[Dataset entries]
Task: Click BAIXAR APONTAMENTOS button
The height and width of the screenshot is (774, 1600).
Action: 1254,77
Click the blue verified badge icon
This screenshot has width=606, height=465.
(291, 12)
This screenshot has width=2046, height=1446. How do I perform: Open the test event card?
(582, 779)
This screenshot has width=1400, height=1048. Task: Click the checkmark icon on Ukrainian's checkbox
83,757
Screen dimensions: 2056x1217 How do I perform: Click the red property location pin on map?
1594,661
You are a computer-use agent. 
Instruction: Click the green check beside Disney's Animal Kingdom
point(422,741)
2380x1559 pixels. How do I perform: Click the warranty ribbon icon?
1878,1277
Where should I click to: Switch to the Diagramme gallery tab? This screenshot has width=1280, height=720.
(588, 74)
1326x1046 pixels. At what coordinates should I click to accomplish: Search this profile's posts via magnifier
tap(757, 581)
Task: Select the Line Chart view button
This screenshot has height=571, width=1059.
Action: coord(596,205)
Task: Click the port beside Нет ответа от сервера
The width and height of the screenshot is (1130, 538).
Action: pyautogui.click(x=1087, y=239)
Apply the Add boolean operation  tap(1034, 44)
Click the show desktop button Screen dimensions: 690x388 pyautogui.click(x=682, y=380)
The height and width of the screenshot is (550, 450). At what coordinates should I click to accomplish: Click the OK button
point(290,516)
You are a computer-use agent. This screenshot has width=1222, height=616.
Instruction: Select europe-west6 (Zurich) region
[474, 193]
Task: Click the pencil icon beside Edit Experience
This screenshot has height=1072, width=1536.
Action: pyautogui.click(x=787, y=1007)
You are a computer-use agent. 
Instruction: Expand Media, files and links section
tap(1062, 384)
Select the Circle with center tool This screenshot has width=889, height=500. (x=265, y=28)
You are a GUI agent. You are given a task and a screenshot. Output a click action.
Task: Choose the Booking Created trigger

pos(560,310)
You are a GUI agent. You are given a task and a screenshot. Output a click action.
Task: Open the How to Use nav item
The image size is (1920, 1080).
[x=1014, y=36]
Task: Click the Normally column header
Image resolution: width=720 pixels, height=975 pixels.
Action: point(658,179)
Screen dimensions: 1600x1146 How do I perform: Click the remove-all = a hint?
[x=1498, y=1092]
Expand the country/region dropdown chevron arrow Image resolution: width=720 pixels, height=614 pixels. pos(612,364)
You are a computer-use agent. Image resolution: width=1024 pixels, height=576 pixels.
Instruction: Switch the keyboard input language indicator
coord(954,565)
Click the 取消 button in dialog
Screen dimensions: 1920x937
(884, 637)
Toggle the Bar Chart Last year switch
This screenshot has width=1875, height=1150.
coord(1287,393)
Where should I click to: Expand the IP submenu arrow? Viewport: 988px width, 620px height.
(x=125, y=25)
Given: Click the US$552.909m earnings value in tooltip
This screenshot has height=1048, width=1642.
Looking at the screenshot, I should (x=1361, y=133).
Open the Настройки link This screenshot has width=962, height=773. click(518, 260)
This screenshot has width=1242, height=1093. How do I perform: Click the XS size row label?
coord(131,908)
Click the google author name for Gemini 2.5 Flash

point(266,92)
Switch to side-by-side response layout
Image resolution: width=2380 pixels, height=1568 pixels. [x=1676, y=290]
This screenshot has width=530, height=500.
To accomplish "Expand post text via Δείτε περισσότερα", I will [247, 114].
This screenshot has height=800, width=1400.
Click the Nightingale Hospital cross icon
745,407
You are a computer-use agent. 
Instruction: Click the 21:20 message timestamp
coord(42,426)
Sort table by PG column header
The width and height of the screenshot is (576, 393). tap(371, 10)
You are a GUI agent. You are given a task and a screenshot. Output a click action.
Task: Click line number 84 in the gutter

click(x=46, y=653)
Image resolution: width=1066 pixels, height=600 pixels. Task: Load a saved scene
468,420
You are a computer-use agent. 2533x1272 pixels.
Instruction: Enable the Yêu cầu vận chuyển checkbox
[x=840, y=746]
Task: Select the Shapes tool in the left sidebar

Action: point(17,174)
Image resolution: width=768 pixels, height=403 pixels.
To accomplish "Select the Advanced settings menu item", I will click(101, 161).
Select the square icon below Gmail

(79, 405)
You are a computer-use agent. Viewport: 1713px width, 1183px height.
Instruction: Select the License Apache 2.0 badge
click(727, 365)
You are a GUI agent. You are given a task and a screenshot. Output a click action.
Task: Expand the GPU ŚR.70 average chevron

• _PROBLEM DESCRIPTION_:
Could you rewrite the records from the line with "This screenshot has width=2046, height=1446." up to and including the line with "point(422,741)", keeping the requests as they are and multiplying every coordinate in the answers by 1.3, rounded to whole numbers with halves rounded up?

• _EXERCISE RESULT_:
This screenshot has width=2046, height=1446. How do I perform: Open the test event card?
(757, 1013)
This screenshot has width=1400, height=1048. Task: Click the checkmark icon on Ukrainian's checkbox
108,984
Screen dimensions: 2056x1217 How do I perform: Click the red property location pin on map?
2072,859
You are a computer-use agent. 
Instruction: Click the green check beside Disney's Animal Kingdom
point(549,963)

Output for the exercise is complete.